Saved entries
■ ■ ■ ■

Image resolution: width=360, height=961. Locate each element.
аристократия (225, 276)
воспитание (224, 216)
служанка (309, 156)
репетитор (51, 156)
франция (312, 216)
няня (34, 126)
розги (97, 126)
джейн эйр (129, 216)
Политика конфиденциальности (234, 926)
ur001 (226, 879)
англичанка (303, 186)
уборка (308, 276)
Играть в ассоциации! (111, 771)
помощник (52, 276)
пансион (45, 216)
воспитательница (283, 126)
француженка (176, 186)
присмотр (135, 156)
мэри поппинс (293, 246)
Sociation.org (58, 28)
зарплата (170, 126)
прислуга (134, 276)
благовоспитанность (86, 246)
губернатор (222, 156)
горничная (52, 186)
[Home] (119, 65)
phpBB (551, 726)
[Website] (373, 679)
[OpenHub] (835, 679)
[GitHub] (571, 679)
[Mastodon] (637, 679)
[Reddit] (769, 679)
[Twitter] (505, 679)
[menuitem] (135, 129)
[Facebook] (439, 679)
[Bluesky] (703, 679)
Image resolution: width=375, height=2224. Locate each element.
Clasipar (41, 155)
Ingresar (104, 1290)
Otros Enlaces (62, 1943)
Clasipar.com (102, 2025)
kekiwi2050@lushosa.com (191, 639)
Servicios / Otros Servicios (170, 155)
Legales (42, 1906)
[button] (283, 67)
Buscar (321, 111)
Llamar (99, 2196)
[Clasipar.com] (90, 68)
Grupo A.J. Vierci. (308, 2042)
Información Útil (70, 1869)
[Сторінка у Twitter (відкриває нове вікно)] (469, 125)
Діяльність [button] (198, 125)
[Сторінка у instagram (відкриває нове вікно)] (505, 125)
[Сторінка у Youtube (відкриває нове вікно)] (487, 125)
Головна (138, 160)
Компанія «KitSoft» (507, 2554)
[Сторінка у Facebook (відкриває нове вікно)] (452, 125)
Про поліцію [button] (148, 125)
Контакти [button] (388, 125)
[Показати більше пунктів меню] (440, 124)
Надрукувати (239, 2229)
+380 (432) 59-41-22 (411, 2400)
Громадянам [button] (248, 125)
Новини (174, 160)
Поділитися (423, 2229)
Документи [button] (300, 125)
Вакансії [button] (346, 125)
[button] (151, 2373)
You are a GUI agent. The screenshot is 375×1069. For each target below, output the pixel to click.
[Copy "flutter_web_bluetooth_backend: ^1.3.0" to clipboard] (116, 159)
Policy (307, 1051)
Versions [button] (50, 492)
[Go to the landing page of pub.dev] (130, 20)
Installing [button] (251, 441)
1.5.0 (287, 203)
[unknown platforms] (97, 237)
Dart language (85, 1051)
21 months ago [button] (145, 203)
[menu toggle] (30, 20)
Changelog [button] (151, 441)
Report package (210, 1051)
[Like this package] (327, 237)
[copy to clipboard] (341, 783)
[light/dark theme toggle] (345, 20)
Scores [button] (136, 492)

■ ■ ■ ■

Your task
Using the entries above, repeat only the lines from the one containing "kekiwi2050@lushosa.com (191, 639)" through the one containing "[Сторінка у Twitter", end lines included.

Task output
kekiwi2050@lushosa.com (191, 639)
Servicios / Otros Servicios (170, 155)
Legales (42, 1906)
[button] (283, 67)
Buscar (321, 111)
Llamar (99, 2196)
[Clasipar.com] (90, 68)
Grupo A.J. Vierci. (308, 2042)
Información Útil (70, 1869)
[Сторінка у Twitter (відкриває нове вікно)] (469, 125)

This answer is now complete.